* _WHAT IS NEEDED_
Show every line from the records that contains the string "arrow", copied in full. Treat uppercase and lowercase letters as different.

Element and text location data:
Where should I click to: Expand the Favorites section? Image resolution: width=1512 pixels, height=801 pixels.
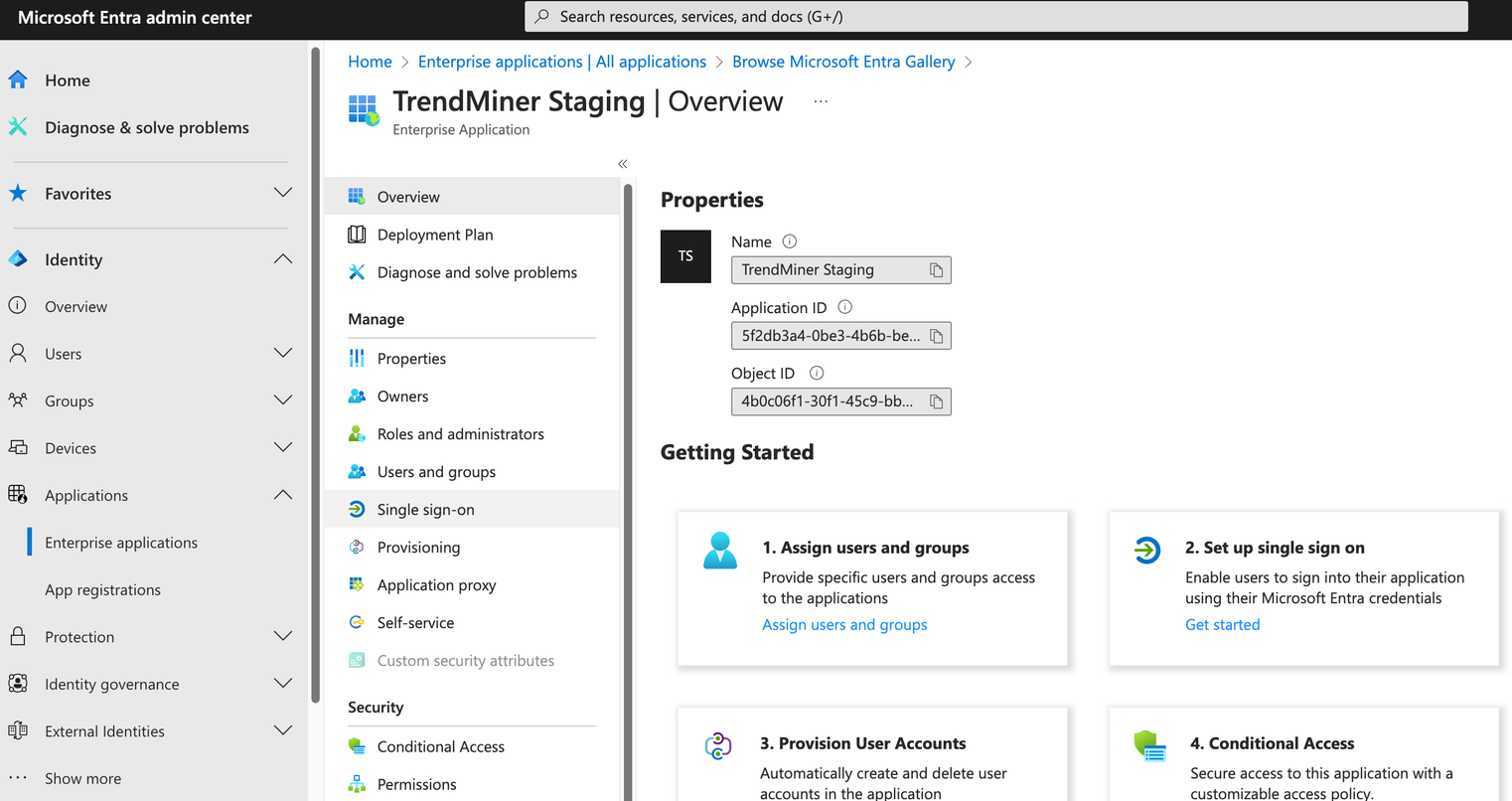(282, 193)
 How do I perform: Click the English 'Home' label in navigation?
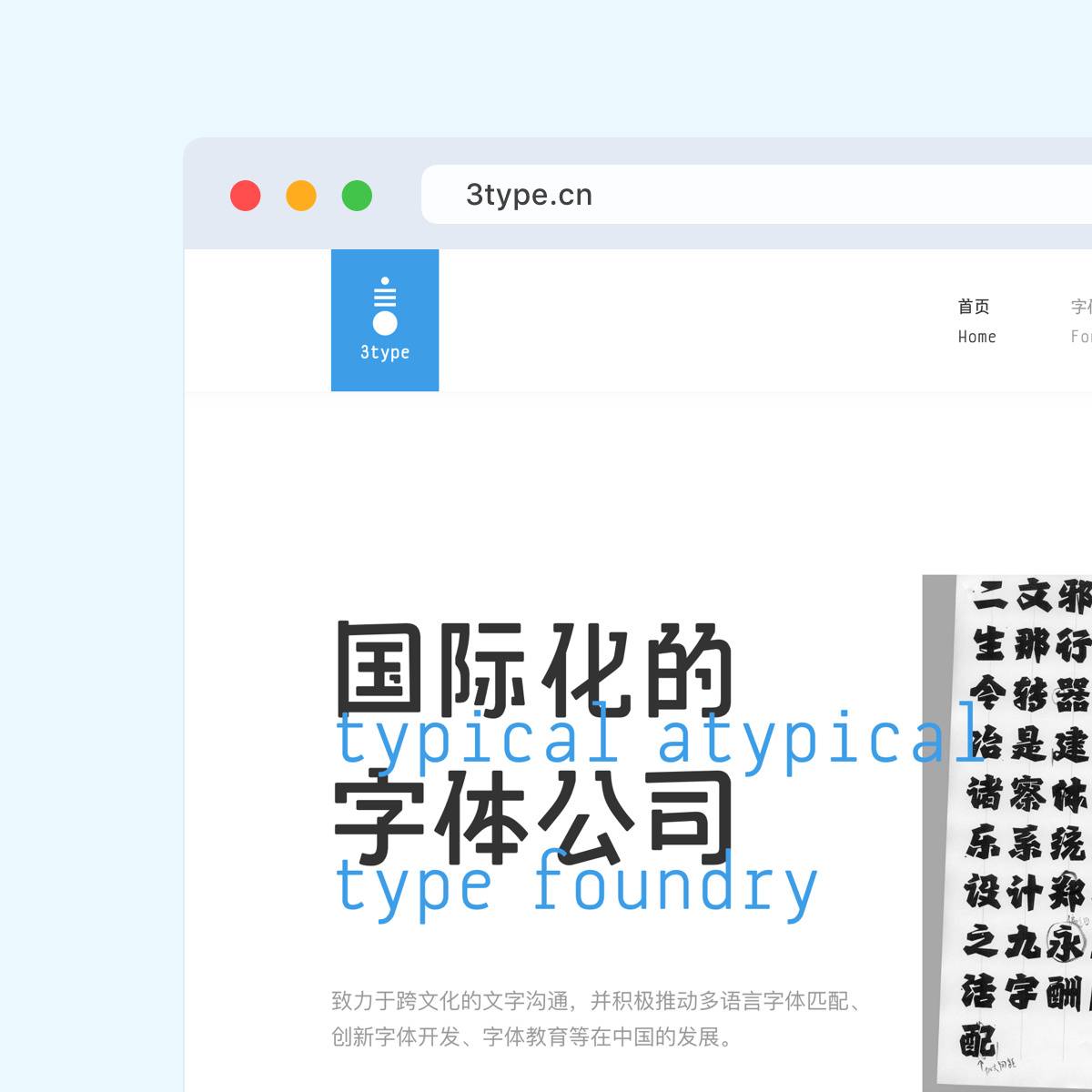976,337
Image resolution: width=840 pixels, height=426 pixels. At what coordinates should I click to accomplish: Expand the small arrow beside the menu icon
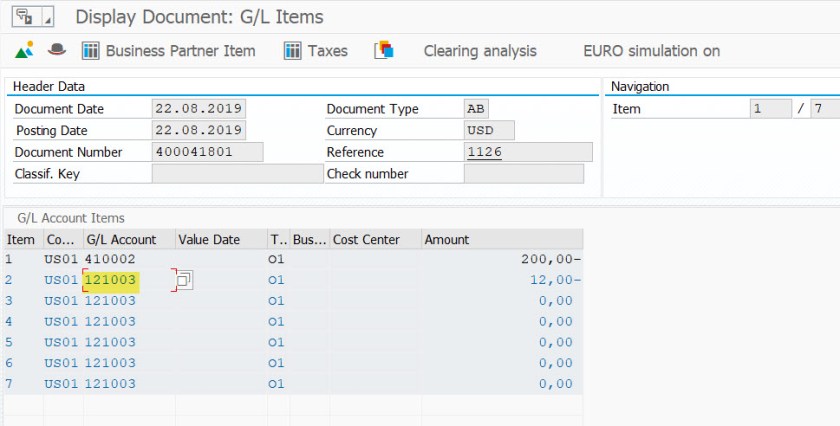coord(48,17)
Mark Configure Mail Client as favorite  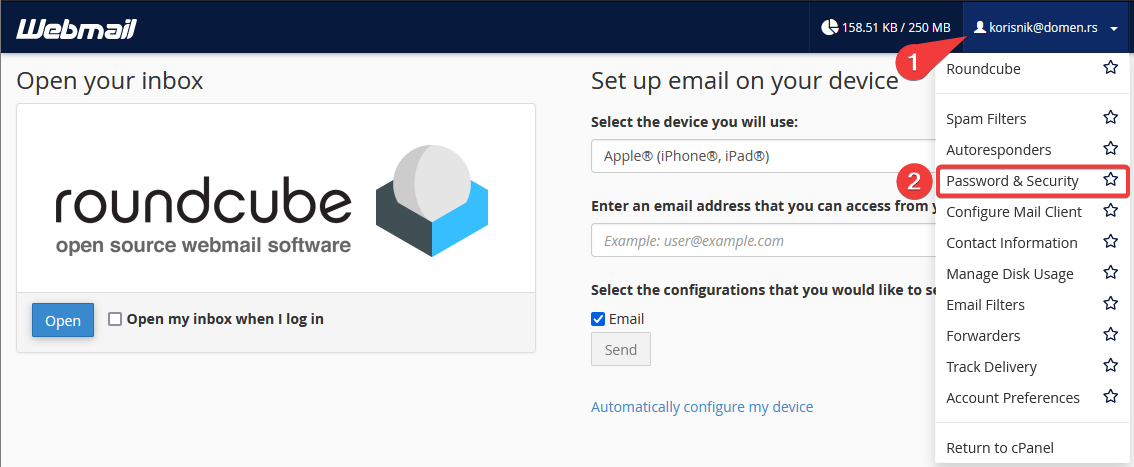click(1110, 210)
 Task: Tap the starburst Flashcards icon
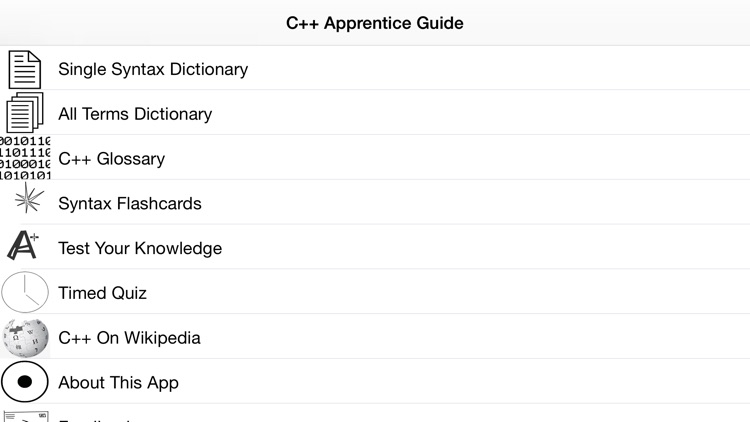[28, 199]
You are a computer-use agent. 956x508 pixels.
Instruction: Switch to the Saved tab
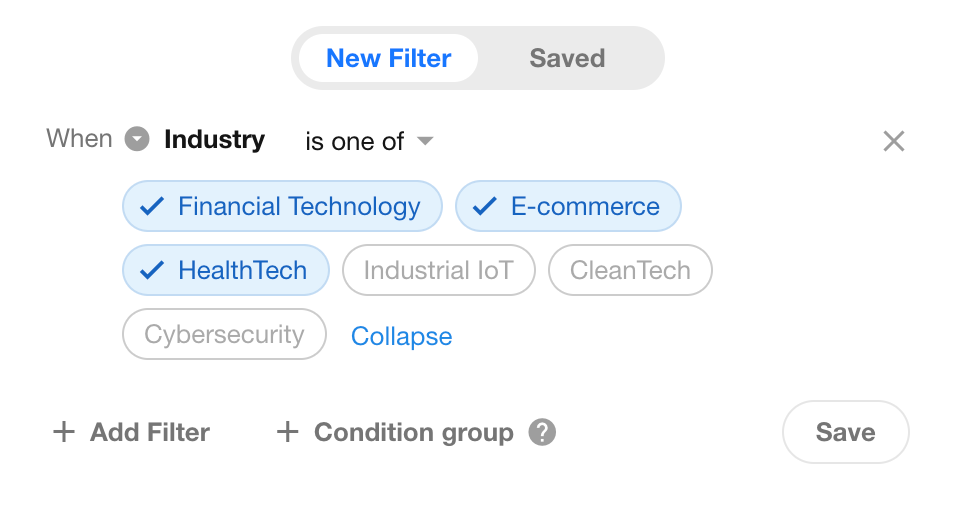(x=567, y=58)
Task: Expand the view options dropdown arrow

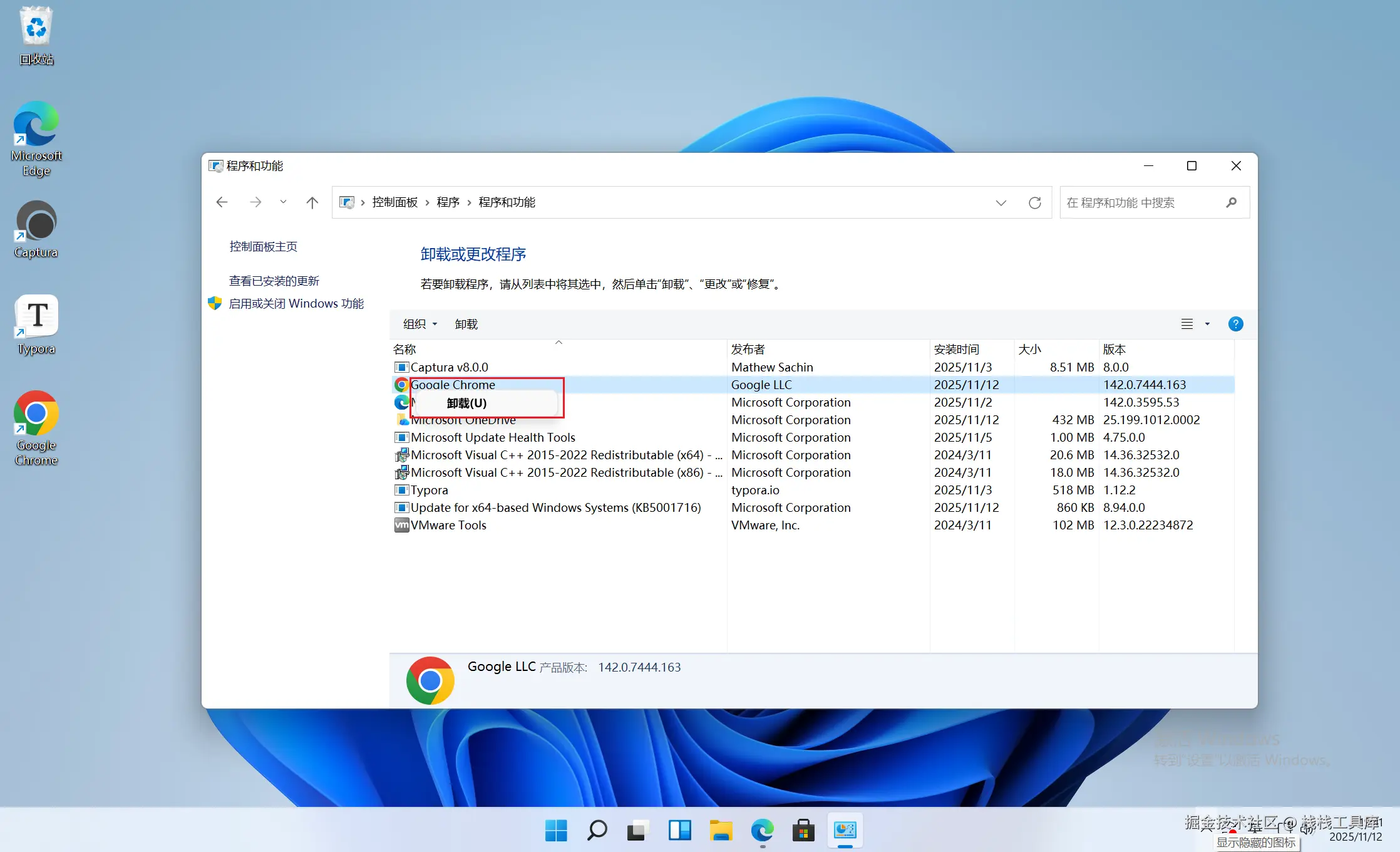Action: pyautogui.click(x=1207, y=324)
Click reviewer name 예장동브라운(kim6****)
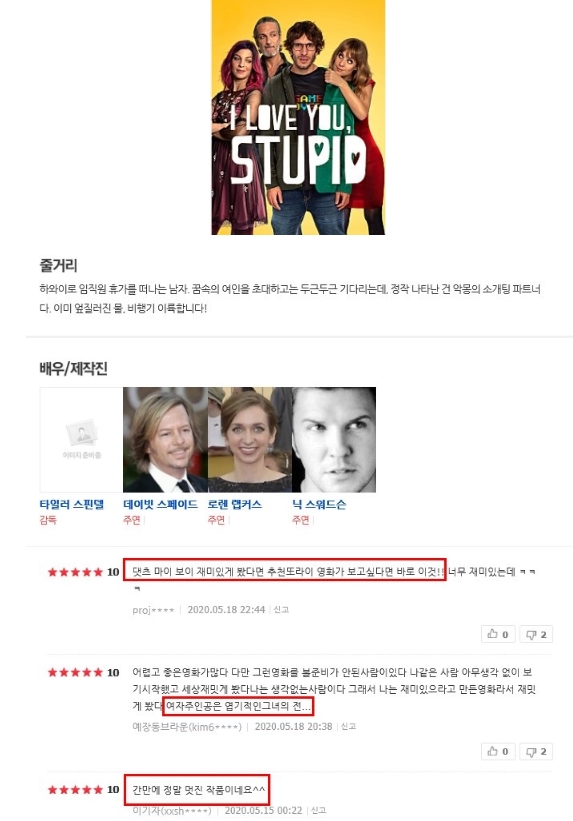This screenshot has height=821, width=573. 187,727
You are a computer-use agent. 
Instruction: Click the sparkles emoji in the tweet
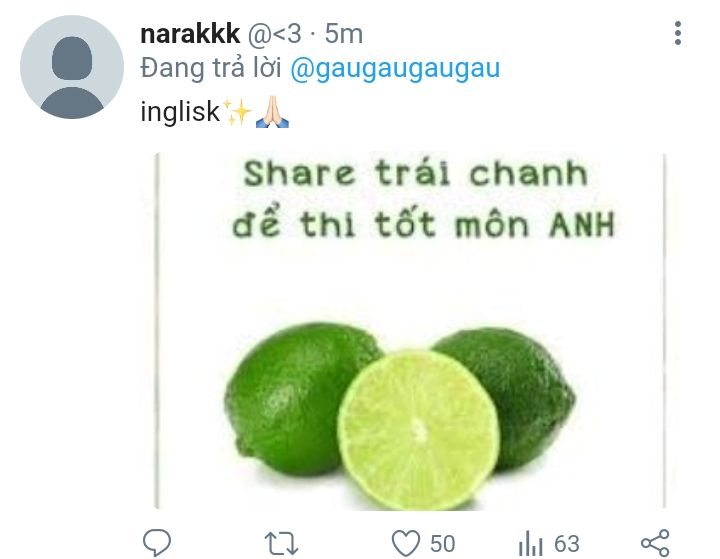[x=237, y=113]
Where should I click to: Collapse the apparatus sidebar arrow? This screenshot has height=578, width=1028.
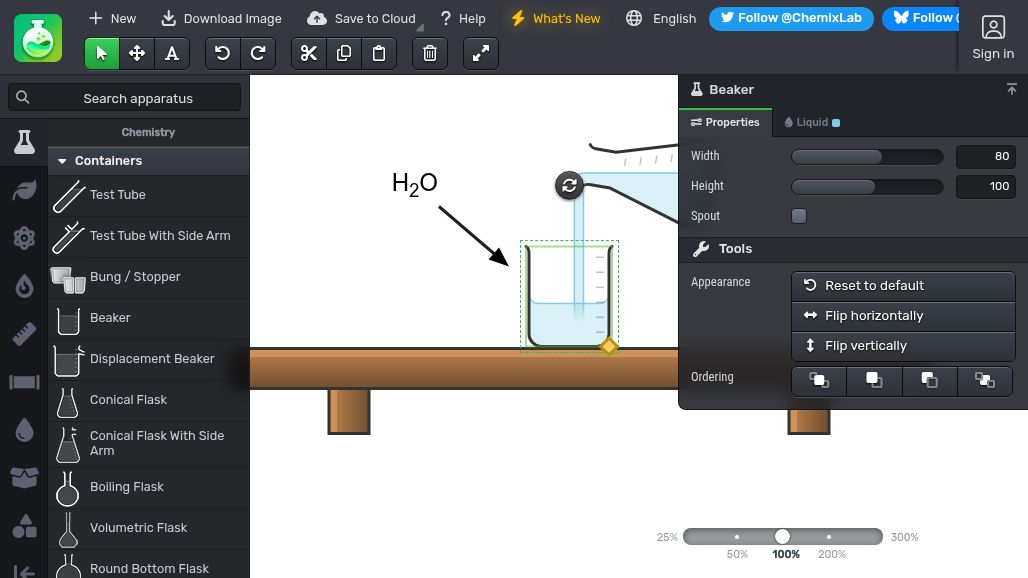24,571
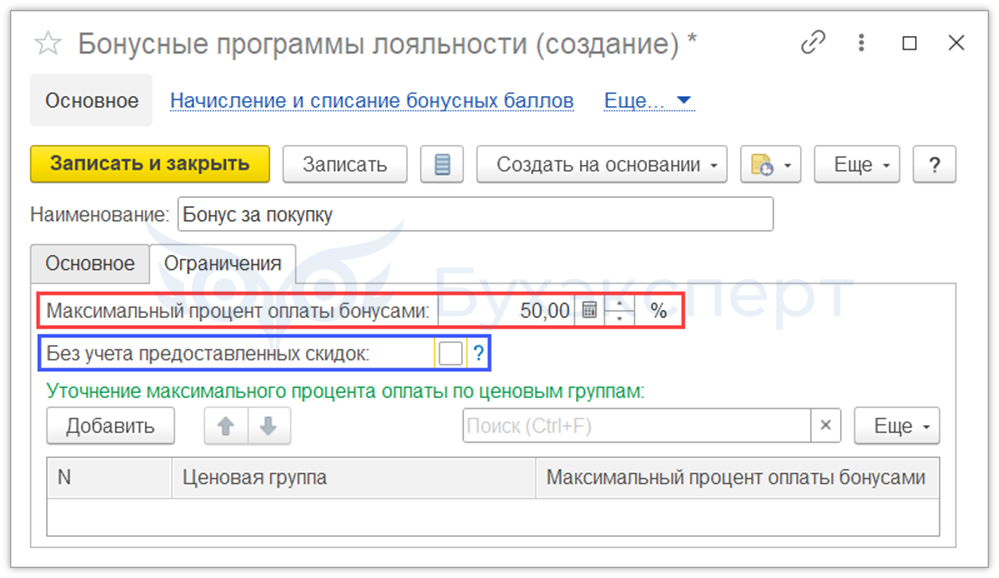Image resolution: width=999 pixels, height=578 pixels.
Task: Show hint for discounts checkbox question mark
Action: [x=478, y=353]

* _OUTPUT OF THE EXERCISE_
Image resolution: width=840 pixels, height=426 pixels. At what coordinates should I click to accomplish: Expand the small arrow beside the menu icon
Task: Expand the view options dropdown arrow
Where should I click to: Collapse the apparatus sidebar arrow? This screenshot has height=578, width=1028.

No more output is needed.